72 S.W.2d 330 | Tex. App. | 1932
There is presented for decision the points in view, in effect, that there was error in awarding judgment against the plaintiffs and in favor of the defendants for the land, because (1) there was failure of recordation in the minutes of the probate court of an order of the court for sale and conveyance of the land by the guardian, and (2) there was failure to give a sales bond as required by the statutes, and (3) there was failure to issue and to enter in the probate minutes a notice either of the commencement of the proceedings for appointment of a permanent guardian or after the appointment of a temporary guardian as required by the statutes.

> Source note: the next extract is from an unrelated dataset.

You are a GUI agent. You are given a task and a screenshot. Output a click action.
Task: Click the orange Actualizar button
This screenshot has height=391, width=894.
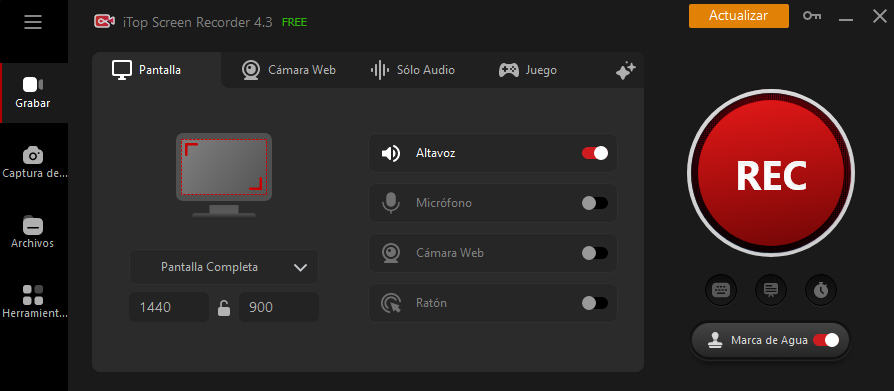click(x=738, y=16)
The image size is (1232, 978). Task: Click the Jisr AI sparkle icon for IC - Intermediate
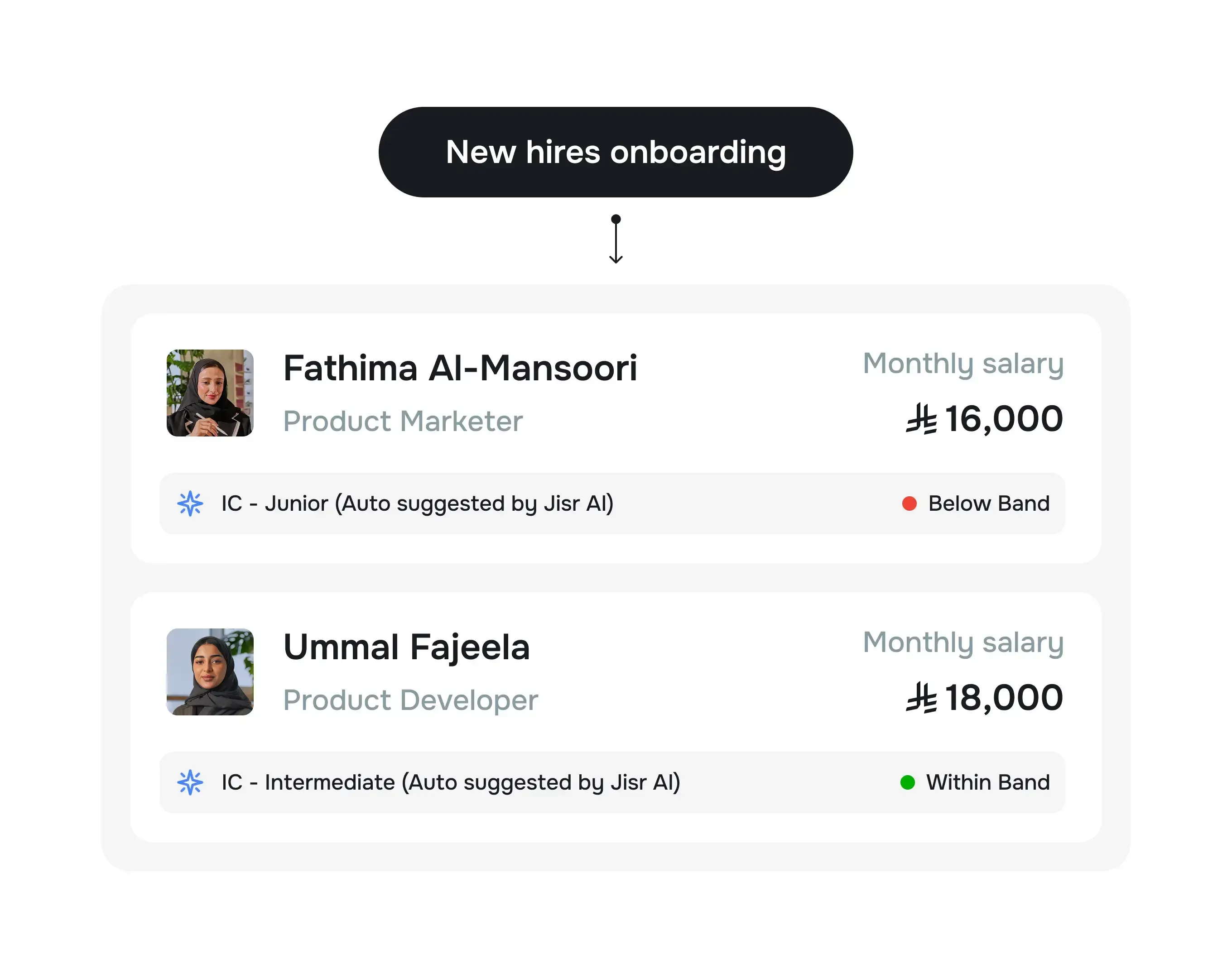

It was affirmatively shown that there was failure of recordation in the minutes of the probate court of an order of the court for sale and conveyance of the land by the guardian. There was, however, an entry made on the docket of the probate court of "application of guardian to sell real estate granted as prayed for." A "probate docket" and "probate minutes," and by that name, are record books required by the statute to be kept and used by the probate court. Articles 3295, 3296, 4105. In the "probate docket" it is required by the terms of the statute to enter therein, among other things, "4. A minute of all orders, judgments, decrees and proceedings had in the estate, with the date thereof." In the "probate minutes" it is required that there be "entered therein in full all the orders, judgments, decrees and proceedings of the court, and recorded therein all papers of estates required by law to be recorded." It has been held, in view of the statutes mentioned, that the mere failure to formally carry the order in the probate minutes after being entered in the probate docket is a mere irregularity, not invalidating the deed made by the guardian. Hannon v. Henson (Tex. Civ. App.)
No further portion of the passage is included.